- [TASK INSTRUCTIONS]:
Please give the records below back in full, exactly as shown.

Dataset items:
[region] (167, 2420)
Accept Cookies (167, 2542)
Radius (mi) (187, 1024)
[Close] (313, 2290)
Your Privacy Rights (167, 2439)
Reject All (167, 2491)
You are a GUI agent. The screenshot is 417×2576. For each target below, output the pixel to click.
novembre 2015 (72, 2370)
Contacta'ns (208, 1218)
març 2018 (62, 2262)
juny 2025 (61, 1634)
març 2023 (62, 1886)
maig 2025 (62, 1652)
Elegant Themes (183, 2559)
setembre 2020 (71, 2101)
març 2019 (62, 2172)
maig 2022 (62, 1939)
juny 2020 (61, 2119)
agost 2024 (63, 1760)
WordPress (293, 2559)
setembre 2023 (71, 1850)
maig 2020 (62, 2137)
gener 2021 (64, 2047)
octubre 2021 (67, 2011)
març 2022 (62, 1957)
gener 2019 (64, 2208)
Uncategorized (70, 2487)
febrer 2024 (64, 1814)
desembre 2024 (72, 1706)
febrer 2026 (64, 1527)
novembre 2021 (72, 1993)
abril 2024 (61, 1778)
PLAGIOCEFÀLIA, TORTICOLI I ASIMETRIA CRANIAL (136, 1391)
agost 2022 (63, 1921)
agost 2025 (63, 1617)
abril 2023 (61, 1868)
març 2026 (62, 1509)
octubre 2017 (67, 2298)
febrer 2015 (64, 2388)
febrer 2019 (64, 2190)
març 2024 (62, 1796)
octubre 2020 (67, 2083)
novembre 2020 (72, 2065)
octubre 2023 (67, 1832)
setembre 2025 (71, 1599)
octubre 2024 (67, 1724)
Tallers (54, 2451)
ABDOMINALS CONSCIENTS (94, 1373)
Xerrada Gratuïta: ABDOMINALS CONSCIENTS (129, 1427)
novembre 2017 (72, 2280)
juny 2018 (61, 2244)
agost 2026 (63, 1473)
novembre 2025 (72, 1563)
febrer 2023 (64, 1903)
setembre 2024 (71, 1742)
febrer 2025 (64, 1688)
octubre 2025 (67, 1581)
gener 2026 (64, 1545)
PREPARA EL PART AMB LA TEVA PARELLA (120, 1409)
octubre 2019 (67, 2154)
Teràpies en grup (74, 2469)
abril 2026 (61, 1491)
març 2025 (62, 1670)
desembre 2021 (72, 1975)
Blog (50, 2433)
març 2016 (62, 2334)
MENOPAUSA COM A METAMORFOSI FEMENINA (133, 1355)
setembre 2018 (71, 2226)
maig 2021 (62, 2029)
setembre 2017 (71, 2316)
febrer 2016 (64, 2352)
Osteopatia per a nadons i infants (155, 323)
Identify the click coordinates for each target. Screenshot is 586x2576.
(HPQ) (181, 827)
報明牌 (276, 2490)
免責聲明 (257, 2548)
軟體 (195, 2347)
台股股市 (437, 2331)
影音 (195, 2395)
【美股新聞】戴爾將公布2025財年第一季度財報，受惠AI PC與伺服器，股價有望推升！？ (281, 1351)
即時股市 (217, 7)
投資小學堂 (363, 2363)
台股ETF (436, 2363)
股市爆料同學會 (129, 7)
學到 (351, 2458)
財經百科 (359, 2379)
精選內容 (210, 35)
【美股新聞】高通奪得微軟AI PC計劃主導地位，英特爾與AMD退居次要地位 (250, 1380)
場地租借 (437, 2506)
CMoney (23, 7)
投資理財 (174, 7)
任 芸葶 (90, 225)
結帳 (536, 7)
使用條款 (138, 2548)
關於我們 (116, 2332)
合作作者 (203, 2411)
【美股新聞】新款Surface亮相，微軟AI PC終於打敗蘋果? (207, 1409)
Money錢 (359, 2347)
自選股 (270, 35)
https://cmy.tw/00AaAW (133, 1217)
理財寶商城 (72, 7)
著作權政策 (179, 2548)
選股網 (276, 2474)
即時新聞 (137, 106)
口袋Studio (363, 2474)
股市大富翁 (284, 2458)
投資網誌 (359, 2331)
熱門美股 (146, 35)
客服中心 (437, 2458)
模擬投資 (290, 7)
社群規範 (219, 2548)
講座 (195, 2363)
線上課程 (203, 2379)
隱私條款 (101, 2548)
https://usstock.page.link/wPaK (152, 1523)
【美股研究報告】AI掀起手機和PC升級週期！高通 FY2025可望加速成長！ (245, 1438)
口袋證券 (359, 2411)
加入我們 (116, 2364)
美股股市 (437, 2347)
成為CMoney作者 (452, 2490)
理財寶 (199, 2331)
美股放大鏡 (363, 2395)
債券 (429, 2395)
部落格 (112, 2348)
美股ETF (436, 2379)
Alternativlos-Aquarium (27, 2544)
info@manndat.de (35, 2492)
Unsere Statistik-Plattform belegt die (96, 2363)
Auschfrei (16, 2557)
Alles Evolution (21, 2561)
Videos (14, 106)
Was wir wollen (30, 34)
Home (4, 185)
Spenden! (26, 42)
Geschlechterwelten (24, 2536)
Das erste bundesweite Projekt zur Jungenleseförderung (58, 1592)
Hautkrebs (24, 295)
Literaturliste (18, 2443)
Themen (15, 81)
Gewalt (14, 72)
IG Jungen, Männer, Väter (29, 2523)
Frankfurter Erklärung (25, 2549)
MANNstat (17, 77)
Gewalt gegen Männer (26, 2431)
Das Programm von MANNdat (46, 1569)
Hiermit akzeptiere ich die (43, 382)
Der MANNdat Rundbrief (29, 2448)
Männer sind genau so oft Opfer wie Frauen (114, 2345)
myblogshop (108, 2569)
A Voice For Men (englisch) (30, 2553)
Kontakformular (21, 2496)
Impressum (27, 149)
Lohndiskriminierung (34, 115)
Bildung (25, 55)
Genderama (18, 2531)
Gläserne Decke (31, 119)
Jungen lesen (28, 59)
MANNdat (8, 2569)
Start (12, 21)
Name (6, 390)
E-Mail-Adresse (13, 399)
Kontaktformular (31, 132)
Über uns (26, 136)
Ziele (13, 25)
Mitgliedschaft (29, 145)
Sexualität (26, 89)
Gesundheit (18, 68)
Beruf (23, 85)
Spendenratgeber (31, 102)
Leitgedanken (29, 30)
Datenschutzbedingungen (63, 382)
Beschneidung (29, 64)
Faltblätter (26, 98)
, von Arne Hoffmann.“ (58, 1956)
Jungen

- [WRITTEN ANSWER]:
[region] (167, 2420)
Accept Cookies (167, 2542)
Radius (mi) (187, 1024)
[Close] (313, 2290)
Your Privacy Rights (167, 2439)
Reject All (167, 2491)
You are a GUI agent. The screenshot is 417×2576. For each target below, output the pixel to click.
novembre 2015 (72, 2370)
Contacta'ns (208, 1218)
març 2018 (62, 2262)
juny 2025 (61, 1634)
març 2023 (62, 1886)
maig 2025 (62, 1652)
Elegant Themes (183, 2559)
setembre 2020 (71, 2101)
març 2019 (62, 2172)
maig 2022 (62, 1939)
juny 2020 (61, 2119)
agost 2024 (63, 1760)
WordPress (293, 2559)
setembre 2023 (71, 1850)
maig 2020 (62, 2137)
gener 2021 (64, 2047)
octubre 2021 (67, 2011)
març 2022 (62, 1957)
gener 2019 (64, 2208)
Uncategorized (70, 2487)
febrer 2024 (64, 1814)
desembre 2024 (72, 1706)
febrer 2026 (64, 1527)
novembre 2021 (72, 1993)
abril 2024 (61, 1778)
PLAGIOCEFÀLIA, TORTICOLI I ASIMETRIA CRANIAL (136, 1391)
agost 2022 (63, 1921)
agost 2025 (63, 1617)
abril 2023 (61, 1868)
març 2026 (62, 1509)
octubre 2017 (67, 2298)
febrer 2015 (64, 2388)
febrer 2019 (64, 2190)
març 2024 (62, 1796)
octubre 2020 (67, 2083)
novembre 2020 (72, 2065)
octubre 2023 (67, 1832)
setembre 2025 (71, 1599)
octubre 2024 (67, 1724)
Tallers (54, 2451)
ABDOMINALS CONSCIENTS (94, 1373)
Xerrada Gratuïta: ABDOMINALS CONSCIENTS (129, 1427)
novembre 2017 (72, 2280)
juny 2018 (61, 2244)
agost 2026 (63, 1473)
novembre 2025 (72, 1563)
febrer 2023 (64, 1903)
setembre 2024 (71, 1742)
febrer 2025 (64, 1688)
octubre 2025 (67, 1581)
gener 2026 (64, 1545)
PREPARA EL PART AMB LA TEVA PARELLA (120, 1409)
octubre 2019 (67, 2154)
Teràpies en grup (74, 2469)
abril 2026 (61, 1491)
març 2025 (62, 1670)
desembre 2021 (72, 1975)
Blog (50, 2433)
març 2016 (62, 2334)
MENOPAUSA COM A METAMORFOSI FEMENINA (133, 1355)
setembre 2018 (71, 2226)
maig 2021 (62, 2029)
setembre 2017 (71, 2316)
febrer 2016 (64, 2352)
Osteopatia per a nadons i infants (155, 323)
Identify the click coordinates for each target. Screenshot is 586x2576.
(HPQ) (181, 827)
報明牌 (276, 2490)
免責聲明 (257, 2548)
軟體 (195, 2347)
台股股市 (437, 2331)
影音 (195, 2395)
【美股新聞】戴爾將公布2025財年第一季度財報，受惠AI PC與伺服器，股價有望推升！？ (281, 1351)
即時股市 (217, 7)
投資小學堂 (363, 2363)
台股ETF (436, 2363)
股市爆料同學會 (129, 7)
學到 (351, 2458)
財經百科 (359, 2379)
精選內容 (210, 35)
【美股新聞】高通奪得微軟AI PC計劃主導地位，英特爾與AMD退居次要地位 (250, 1380)
場地租借 (437, 2506)
CMoney (23, 7)
投資理財 (174, 7)
任 芸葶 (90, 225)
結帳 (536, 7)
使用條款 (138, 2548)
關於我們 (116, 2332)
合作作者 (203, 2411)
【美股新聞】新款Surface亮相，微軟AI PC終於打敗蘋果? (207, 1409)
Money錢 (359, 2347)
自選股 (270, 35)
https://cmy.tw/00AaAW (133, 1217)
理財寶商城 (72, 7)
著作權政策 (179, 2548)
選股網 (276, 2474)
即時新聞 (137, 106)
口袋Studio (363, 2474)
股市大富翁 (284, 2458)
投資網誌 (359, 2331)
熱門美股 (146, 35)
客服中心 (437, 2458)
模擬投資 (290, 7)
社群規範 (219, 2548)
講座 (195, 2363)
線上課程 (203, 2379)
隱私條款 (101, 2548)
https://usstock.page.link/wPaK (152, 1523)
【美股研究報告】AI掀起手機和PC升級週期！高通 FY2025可望加速成長！ (245, 1438)
口袋證券 (359, 2411)
加入我們 (116, 2364)
美股股市 (437, 2347)
成為CMoney作者 (452, 2490)
理財寶 (199, 2331)
美股放大鏡 (363, 2395)
債券 (429, 2395)
部落格 (112, 2348)
美股ETF (436, 2379)
Alternativlos-Aquarium (27, 2544)
info@manndat.de (35, 2492)
Unsere Statistik-Plattform belegt die (96, 2363)
Auschfrei (16, 2557)
Alles Evolution (21, 2561)
Videos (14, 106)
Was wir wollen (30, 34)
Home (4, 185)
Spenden! (26, 42)
Geschlechterwelten (24, 2536)
Das erste bundesweite Projekt zur Jungenleseförderung (58, 1592)
Hautkrebs (24, 295)
Literaturliste (18, 2443)
Themen (15, 81)
Gewalt (14, 72)
IG Jungen, Männer, Väter (29, 2523)
Frankfurter Erklärung (25, 2549)
MANNstat (17, 77)
Gewalt gegen Männer (26, 2431)
Das Programm von MANNdat (46, 1569)
Hiermit akzeptiere ich die (43, 382)
Der MANNdat Rundbrief (29, 2448)
Männer sind genau so oft Opfer wie Frauen (114, 2345)
myblogshop (108, 2569)
A Voice For Men (englisch) (30, 2553)
Kontakformular (21, 2496)
Impressum (27, 149)
Lohndiskriminierung (34, 115)
Bildung (25, 55)
Genderama (18, 2531)
Gläserne Decke (31, 119)
Jungen lesen (28, 59)
MANNdat (8, 2569)
Start (12, 21)
Name (6, 390)
E-Mail-Adresse (13, 399)
Kontaktformular (31, 132)
Über uns (26, 136)
Ziele (13, 25)
Mitgliedschaft (29, 145)
Sexualität (26, 89)
Gesundheit (18, 68)
Beruf (23, 85)
Spendenratgeber (31, 102)
Leitgedanken (29, 30)
Datenschutzbedingungen (63, 382)
Beschneidung (29, 64)
Faltblätter (26, 98)
, von Arne Hoffmann.“ (58, 1956)
Jungen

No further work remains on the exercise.